Given text:
Re: Another View: “Corporate ‘personhood’ rights can also defend freedom,” by William P. Shumaker, Portland Press Herald, 01.24.2013.
Good lord—the level of ignorance expressed in Mr.
Shumaker’s editorial is astounding. He evidently has no clear understanding of
the abject threat unfettered corporate influence poses to our representative
democracy.
For starters, the groups he lists—Planned
Parenthood, the Sierra Club and the Maine Education Association—are not
“corporations” by any stretch of the imagination. The first two are nonprofit
social/environmental advocacy groups; the MEA is a teachers union. Corporations
are privately-owned commercial industries with vast, global presence like
Exxon Mobil, Wal-Mart, Proctor & Gamble and 20th Century Fox.
The Sierra Club a corporation…? Hardly. That’s like equating Portland’s independent
Coffee by Design stores with a national corporate chain like Starbucks.
Secondly, the Portland Press Herald (which is itself
owned by a corporation, Maine Today Media, Inc.) need not fear any of the losses
of constitutional rights Shumaker outlines. Due to the inherent pro-business
influence parent corporations exert over their media outlets, Bill Nemitz and
other PPH columnists need not worry the paper will be “closed indefinitely” by
the governor as Shumaker warns, because they have been in their positions long
enough to have thoroughly ingrained the degree of gubernatorial criticism or
other dissenting opinions the paper’s editorial staff--and, more importantly,
its advertisers--will tolerate. (Maine Today Media also receives corporate
backing from the financial firms, Citizens Bank and HM Capital Partners.
Nonprofits like the Sierra Club and Planned Parenthood, on the other hand,
receive the bulk of their contributions from individual supporters.)

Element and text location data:
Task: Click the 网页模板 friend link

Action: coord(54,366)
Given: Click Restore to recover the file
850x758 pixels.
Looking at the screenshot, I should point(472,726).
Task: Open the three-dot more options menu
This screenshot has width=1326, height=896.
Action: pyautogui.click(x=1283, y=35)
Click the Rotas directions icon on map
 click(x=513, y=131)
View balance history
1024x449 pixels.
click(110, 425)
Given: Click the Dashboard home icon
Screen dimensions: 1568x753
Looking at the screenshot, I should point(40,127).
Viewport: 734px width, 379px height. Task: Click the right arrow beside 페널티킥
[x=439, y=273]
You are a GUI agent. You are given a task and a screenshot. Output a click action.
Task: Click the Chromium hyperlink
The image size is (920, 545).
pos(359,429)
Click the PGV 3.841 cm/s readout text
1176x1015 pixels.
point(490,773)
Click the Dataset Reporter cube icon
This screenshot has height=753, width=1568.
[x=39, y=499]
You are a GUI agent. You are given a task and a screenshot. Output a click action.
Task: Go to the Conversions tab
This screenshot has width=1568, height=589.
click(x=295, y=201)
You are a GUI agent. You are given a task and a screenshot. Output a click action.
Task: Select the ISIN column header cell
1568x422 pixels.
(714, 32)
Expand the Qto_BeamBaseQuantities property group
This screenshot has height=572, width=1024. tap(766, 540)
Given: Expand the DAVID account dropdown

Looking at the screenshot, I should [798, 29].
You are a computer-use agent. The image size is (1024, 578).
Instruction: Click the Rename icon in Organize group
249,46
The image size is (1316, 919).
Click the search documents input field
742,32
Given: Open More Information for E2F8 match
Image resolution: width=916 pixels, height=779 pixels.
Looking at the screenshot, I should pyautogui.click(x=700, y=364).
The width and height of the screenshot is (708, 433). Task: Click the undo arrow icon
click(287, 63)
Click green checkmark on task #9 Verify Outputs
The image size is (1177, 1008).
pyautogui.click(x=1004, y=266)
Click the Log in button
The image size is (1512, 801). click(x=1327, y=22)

Brief 1:
Print everything in the letter on corporate personhood from "Secondly, the Portland" down to "HM Capital Partners.".
Brief 2:
Return each line of the listing that contains the string "size".

Task answer 1:
Secondly, the Portland Press Herald (which is itself
owned by a corporation, Maine Today Media, Inc.) need not fear any of the losses
of constitutional rights Shumaker outlines. Due to the inherent pro-business
influence parent corporations exert over their media outlets, Bill Nemitz and
other PPH columnists need not worry the paper will be “closed indefinitely” by
the governor as Shumaker warns, because they have been in their positions long
enough to have thoroughly ingrained the degree of gubernatorial criticism or
other dissenting opinions the paper’s editorial staff--and, more importantly,
its advertisers--will tolerate. (Maine Today Media also receives corporate
backing from the financial firms, Citizens Bank and HM Capital Partners.

Task answer 2:
The image size is (920, 545).
You are a computer-use agent. The image size is (1024, 578).
The image size is (1316, 919).
The image size is (1177, 1008).
The image size is (1512, 801). click(x=1327, y=22)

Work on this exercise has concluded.